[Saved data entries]
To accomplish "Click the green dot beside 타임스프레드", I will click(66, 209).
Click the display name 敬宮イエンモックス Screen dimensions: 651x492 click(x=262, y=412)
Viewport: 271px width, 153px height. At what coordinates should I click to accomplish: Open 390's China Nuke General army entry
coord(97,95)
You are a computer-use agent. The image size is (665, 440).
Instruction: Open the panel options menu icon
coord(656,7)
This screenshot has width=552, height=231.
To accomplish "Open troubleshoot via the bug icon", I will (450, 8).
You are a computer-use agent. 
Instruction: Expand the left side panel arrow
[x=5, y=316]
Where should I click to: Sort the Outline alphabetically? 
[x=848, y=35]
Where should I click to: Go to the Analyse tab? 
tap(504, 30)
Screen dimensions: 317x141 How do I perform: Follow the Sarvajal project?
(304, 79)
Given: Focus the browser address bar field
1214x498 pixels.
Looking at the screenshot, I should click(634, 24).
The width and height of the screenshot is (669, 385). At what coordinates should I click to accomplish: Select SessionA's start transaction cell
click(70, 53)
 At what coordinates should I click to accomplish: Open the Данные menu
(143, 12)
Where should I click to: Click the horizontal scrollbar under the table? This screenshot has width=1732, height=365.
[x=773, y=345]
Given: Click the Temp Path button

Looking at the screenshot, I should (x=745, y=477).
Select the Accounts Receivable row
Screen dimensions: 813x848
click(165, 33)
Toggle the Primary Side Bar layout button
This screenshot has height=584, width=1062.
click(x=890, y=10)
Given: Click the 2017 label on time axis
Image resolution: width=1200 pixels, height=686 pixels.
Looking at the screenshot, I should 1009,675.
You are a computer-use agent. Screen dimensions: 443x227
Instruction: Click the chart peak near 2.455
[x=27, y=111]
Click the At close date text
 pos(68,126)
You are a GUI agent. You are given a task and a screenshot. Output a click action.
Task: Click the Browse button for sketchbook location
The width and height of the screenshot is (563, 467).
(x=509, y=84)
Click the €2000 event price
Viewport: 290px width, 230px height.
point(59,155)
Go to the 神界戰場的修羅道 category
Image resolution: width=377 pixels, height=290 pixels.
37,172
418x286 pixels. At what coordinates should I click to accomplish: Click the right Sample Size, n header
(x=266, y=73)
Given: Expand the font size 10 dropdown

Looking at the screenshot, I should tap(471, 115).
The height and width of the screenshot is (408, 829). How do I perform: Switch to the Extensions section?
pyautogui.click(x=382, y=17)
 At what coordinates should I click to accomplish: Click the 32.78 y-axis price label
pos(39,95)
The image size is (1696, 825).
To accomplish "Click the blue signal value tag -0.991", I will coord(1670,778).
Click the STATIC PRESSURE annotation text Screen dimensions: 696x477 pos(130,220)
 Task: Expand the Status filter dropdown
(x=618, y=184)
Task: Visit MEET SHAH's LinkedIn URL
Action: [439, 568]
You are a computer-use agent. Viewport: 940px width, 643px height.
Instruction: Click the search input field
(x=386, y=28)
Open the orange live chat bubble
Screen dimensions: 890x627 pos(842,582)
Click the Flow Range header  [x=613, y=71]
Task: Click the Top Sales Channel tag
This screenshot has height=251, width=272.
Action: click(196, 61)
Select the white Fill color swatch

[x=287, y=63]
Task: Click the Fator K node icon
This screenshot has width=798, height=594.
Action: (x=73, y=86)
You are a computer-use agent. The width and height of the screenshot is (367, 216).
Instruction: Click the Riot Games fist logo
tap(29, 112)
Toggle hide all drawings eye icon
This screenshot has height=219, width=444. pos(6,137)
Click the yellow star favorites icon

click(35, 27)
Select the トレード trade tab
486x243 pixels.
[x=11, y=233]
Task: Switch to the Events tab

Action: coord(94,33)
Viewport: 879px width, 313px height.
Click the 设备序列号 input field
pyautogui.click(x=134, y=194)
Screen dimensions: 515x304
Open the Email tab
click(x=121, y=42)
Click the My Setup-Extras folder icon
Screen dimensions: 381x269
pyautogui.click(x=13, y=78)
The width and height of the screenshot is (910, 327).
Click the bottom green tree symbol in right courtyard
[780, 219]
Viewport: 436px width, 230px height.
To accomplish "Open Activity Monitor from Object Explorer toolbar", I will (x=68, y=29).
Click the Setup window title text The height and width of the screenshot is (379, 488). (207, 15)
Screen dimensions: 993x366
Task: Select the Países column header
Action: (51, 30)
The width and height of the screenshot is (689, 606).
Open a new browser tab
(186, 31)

Required work:
Restate the data above word for word, omitting nothing.

Exercise result:
To accomplish "Click the green dot beside 타임스프레드", I will click(66, 209).
Click the display name 敬宮イエンモックス Screen dimensions: 651x492 click(x=262, y=412)
Viewport: 271px width, 153px height. At what coordinates should I click to accomplish: Open 390's China Nuke General army entry
coord(97,95)
You are a computer-use agent. The image size is (665, 440).
Instruction: Open the panel options menu icon
coord(656,7)
This screenshot has width=552, height=231.
To accomplish "Open troubleshoot via the bug icon", I will (450, 8).
You are a computer-use agent. 
Instruction: Expand the left side panel arrow
[x=5, y=316]
Where should I click to: Sort the Outline alphabetically? 
[x=848, y=35]
Where should I click to: Go to the Analyse tab? 
tap(504, 30)
Screen dimensions: 317x141 How do I perform: Follow the Sarvajal project?
(304, 79)
Given: Focus the browser address bar field
1214x498 pixels.
Looking at the screenshot, I should click(634, 24).
The width and height of the screenshot is (669, 385). At what coordinates should I click to accomplish: Select SessionA's start transaction cell
click(70, 53)
 At what coordinates should I click to accomplish: Open the Данные menu
(143, 12)
Where should I click to: Click the horizontal scrollbar under the table? This screenshot has width=1732, height=365.
[x=773, y=345]
Given: Click the Temp Path button

Looking at the screenshot, I should (x=745, y=477).
Select the Accounts Receivable row
Screen dimensions: 813x848
click(165, 33)
Toggle the Primary Side Bar layout button
This screenshot has height=584, width=1062.
click(x=890, y=10)
Given: Click the 2017 label on time axis
Image resolution: width=1200 pixels, height=686 pixels.
Looking at the screenshot, I should 1009,675.
You are a computer-use agent. Screen dimensions: 443x227
Instruction: Click the chart peak near 2.455
[x=27, y=111]
Click the At close date text
 pos(68,126)
You are a GUI agent. You are given a task and a screenshot. Output a click action.
Task: Click the Browse button for sketchbook location
The width and height of the screenshot is (563, 467).
(x=509, y=84)
Click the €2000 event price
Viewport: 290px width, 230px height.
point(59,155)
Go to the 神界戰場的修羅道 category
Image resolution: width=377 pixels, height=290 pixels.
37,172
418x286 pixels. At what coordinates should I click to accomplish: Click the right Sample Size, n header
(x=266, y=73)
Given: Expand the font size 10 dropdown

Looking at the screenshot, I should tap(471, 115).
The height and width of the screenshot is (408, 829). How do I perform: Switch to the Extensions section?
pyautogui.click(x=382, y=17)
 At what coordinates should I click to accomplish: Click the 32.78 y-axis price label
pos(39,95)
The image size is (1696, 825).
To accomplish "Click the blue signal value tag -0.991", I will coord(1670,778).
Click the STATIC PRESSURE annotation text Screen dimensions: 696x477 pos(130,220)
 Task: Expand the Status filter dropdown
(x=618, y=184)
Task: Visit MEET SHAH's LinkedIn URL
Action: [439, 568]
You are a computer-use agent. Viewport: 940px width, 643px height.
Instruction: Click the search input field
(x=386, y=28)
Open the orange live chat bubble
Screen dimensions: 890x627 pos(842,582)
Click the Flow Range header  [x=613, y=71]
Task: Click the Top Sales Channel tag
This screenshot has height=251, width=272.
Action: click(196, 61)
Select the white Fill color swatch

[x=287, y=63]
Task: Click the Fator K node icon
This screenshot has width=798, height=594.
Action: (x=73, y=86)
You are a computer-use agent. The width and height of the screenshot is (367, 216).
Instruction: Click the Riot Games fist logo
tap(29, 112)
Toggle hide all drawings eye icon
This screenshot has height=219, width=444. pos(6,137)
Click the yellow star favorites icon

click(35, 27)
Select the トレード trade tab
486x243 pixels.
[x=11, y=233]
Task: Switch to the Events tab

Action: coord(94,33)
Viewport: 879px width, 313px height.
Click the 设备序列号 input field
pyautogui.click(x=134, y=194)
Screen dimensions: 515x304
Open the Email tab
click(x=121, y=42)
Click the My Setup-Extras folder icon
Screen dimensions: 381x269
pyautogui.click(x=13, y=78)
The width and height of the screenshot is (910, 327).
Click the bottom green tree symbol in right courtyard
[780, 219]
Viewport: 436px width, 230px height.
To accomplish "Open Activity Monitor from Object Explorer toolbar", I will (x=68, y=29).
Click the Setup window title text The height and width of the screenshot is (379, 488). (207, 15)
Screen dimensions: 993x366
Task: Select the Países column header
Action: (51, 30)
The width and height of the screenshot is (689, 606).
Open a new browser tab
(186, 31)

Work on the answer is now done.